1.1.3. Une justification méthodologique de l’irréductibilité de l’instinct

La similarité des ambiguïtés de Loeb et de Veblen telle qu’elle apparaît dans les affirmations précédentes masque, cependant, une différence essentielle entre leurs approches respectives. L’incapacité de Loeb à distinguer précisément l’instinct du tropisme découlait directement de sa position réductionniste, selon laquelle « tous les phénomènes vivants pouvaient et devaient in fine être expliqués entièrement en fonction de leurs constituants physiques et chimiques » [Hodgson, 2004a, p. 129]. Si l’on doit analyser uniquement en termes physico-chimiques, tous les phénomènes psychiques, des plus simples aux plus compliqués, chez l’homme comme chez les animaux, il est évident qu’il n’existe plus aucune différence de nature entre le tropisme et l’instinct. Or, d’un point de vue méthodologique au moins, Veblen a clairement rejeté le réductionnisme de Loeb.

Ainsi, dès les toutes premières pages de The Instinct of Workmanship [1914], il distingue sa propre conception de l’instinct de celle retenue dans les sciences biologiques et psychologiques. Plus précisément, il ne s’agit pas pour Veblen de s’opposer aux résultats mis en évidence dans ces deux disciplines, mais de souligner que leur objet exige une approche différente de celle qu’implique l’objet des sciences sociales. Si la biologie et la psychologie ont tendu à rechercher les facteurs physiologiques à l’œuvre dans les comportements instinctifs, les sciences sociales n’ont pas vocation à s’engager dans cette voie. Au contraire, l’objet de la science économique, c’est-à-dire produire « une recherche génétique sur les institutions », impose, selon Veblen [1914, pp. 2-3], d’appréhender les instincts comme des « traits irréductibles de la nature humaine ». L’approche de Veblen rejoint in fine celle de McDougall pour qui « nous devons admette ces dispositions conatives [que sont les instincts] comme des faits premiers, non susceptibles d’être analysés ou expliqués en tant que manifestations de quelque notion plus générale et plus essentielle » [McDougall, cité par Tilman, 1996, p. 76]. Cependant, Veblen ne partage pas les conceptions vitalistes qui conduisent McDougall à cette affirmation. Là où celui-ci fonde son refus du réductionnisme sur la croyance ontologique en une « force vitale » irréductible aux forces physico-chimiques, Veblen lui donne une justification méthodologique. Contrairement à McDougall, il ne s’engage pas véritablement sur le terrain ontologique. Comme en atteste la citation suivante, Veblen [1914, p. 27] refuse de se prononcer clairement sur la possibilité ou non d’expliquer les phénomènes psychiques exclusivement en termes physico-chimiques : « en utilisant l’expression ‘instinct du travail bien fait’ ou ‘sens du travail bien fait’, il n’est pas dans notre intention de présumer ou d’affirmer que la propension ainsi désignée est, sous le rapport psychologique, un élément simple ou irréductible ; nous avons, bien sûr, encore moins l’intention de prétendre qu’elle doit être imputable, sous le rapport physiologique, à une quelconque sensibilité isolable de l’ordre du tropisme, ou à un seul stimulus enzymatique ou viscéral. C’est là une question qui s’adresse à qui de droit » 386 .

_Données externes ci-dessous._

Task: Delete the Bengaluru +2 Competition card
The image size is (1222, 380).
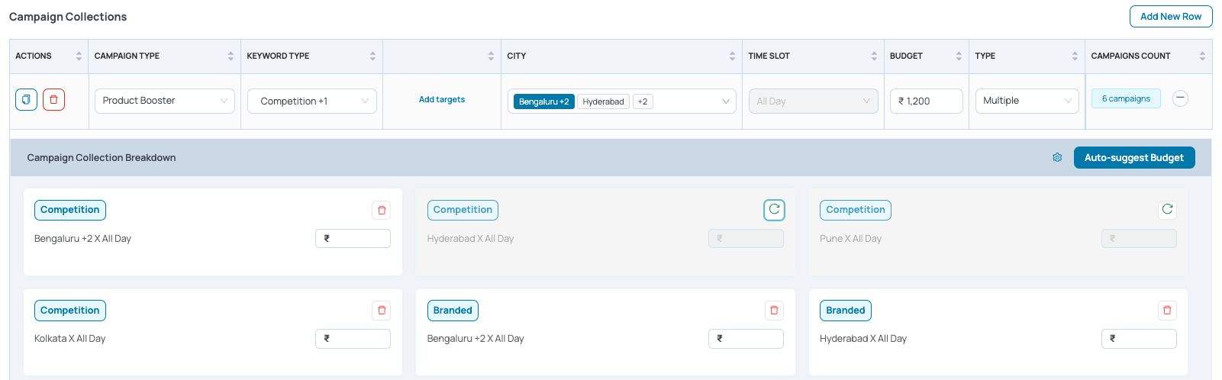Action: coord(382,210)
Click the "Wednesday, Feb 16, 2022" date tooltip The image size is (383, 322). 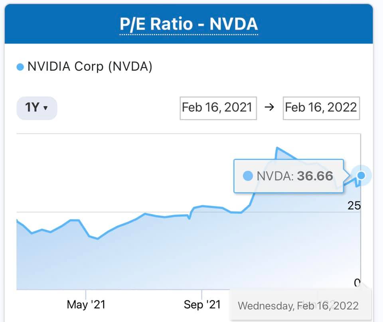[x=298, y=306]
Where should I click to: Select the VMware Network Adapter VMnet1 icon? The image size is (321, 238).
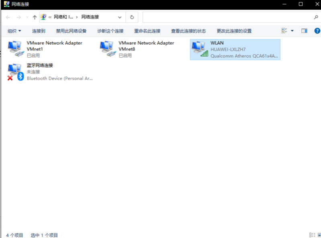click(16, 49)
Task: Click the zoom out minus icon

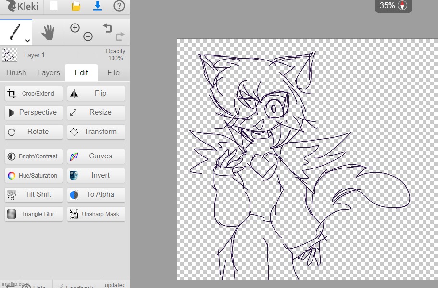Action: 88,36
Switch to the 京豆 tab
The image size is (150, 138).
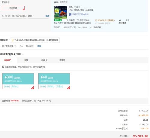click(x=26, y=60)
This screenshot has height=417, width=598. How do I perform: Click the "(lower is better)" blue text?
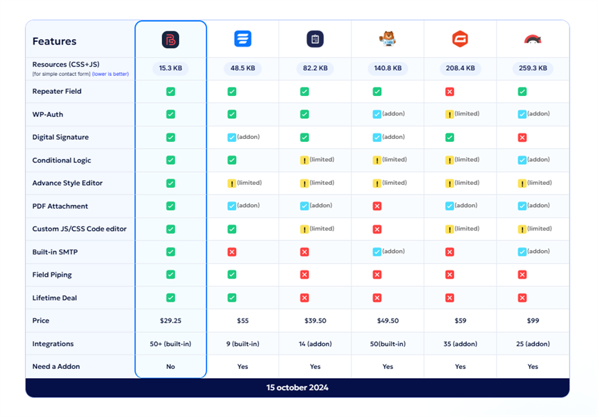click(x=110, y=74)
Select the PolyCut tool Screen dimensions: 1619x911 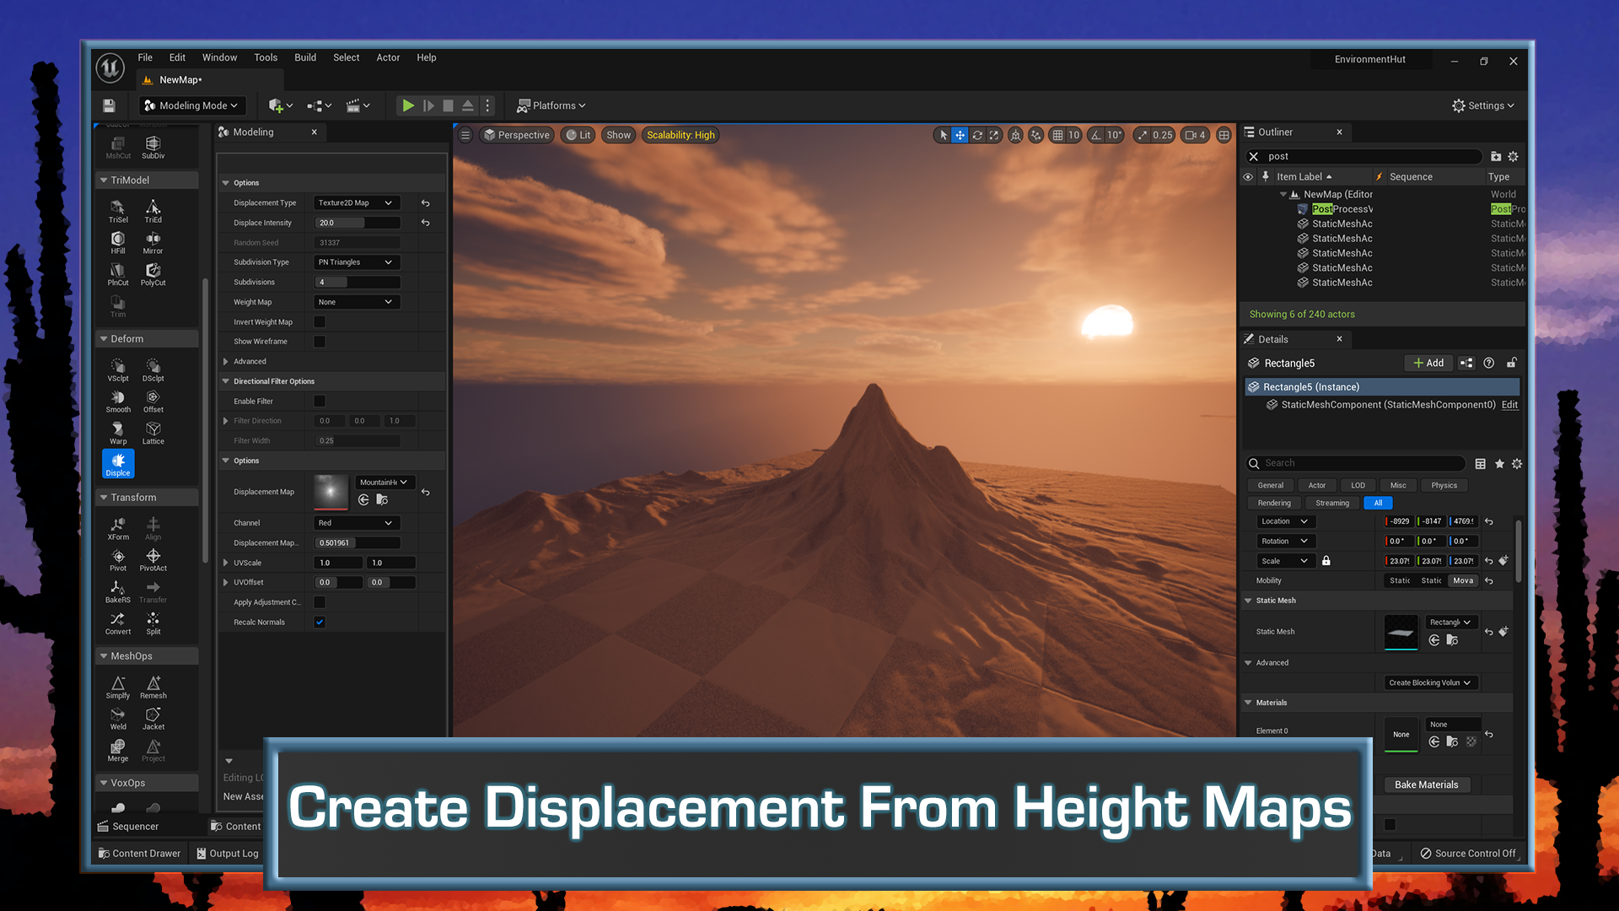tap(153, 274)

En définitive, Veblen ne s’emploie pas à établir une distinction précise et universelle entre le tropisme et l’instinct. Il considère, en effet, qu’une telle tâche n’est pas de sa compétence et qu’elle n’est d’aucune utilité pour la science économique. Ainsi, l’élaboration d’une économie « évolutionniste » ne nécessite pas de pouvoir classer les penchants les plus « impulsifs », les plus « directs » et les plus « immédiats » de l’homme, et a fortiori des animaux, dans la catégorie du tropisme ou dans celle de l’instinct. Les principales propensions dont il faut tenir compte en vue d’analyser l’évolution socio-économique de l’humanité sont instinctives et doivent, à cette fin, être tenues pour des « traits irréductibles de la nature humaine ». Ces propensions, contrairement à des penchants tels que la faim ou la peur, se distinguent sans ambiguïté des tropismes, en ce qu’elles n’induisent pas mécaniquement des réponses comportementales spécifiques.

Notes
386.

« In making use of the expression, ‘instinct of workmanship’ or ‘sense of workmanship’, it is not here intended to assume or to argue that the proclivity so designated is in the psychological respect a simple or irreducible element ; still less, of course, is there any intention to allege that it is to be traced back in the physiological respect to some one isolable tropismatic sensibility or some single enzymotic or visceral stimulus. All that is matter for the attention of those whom it may concern ».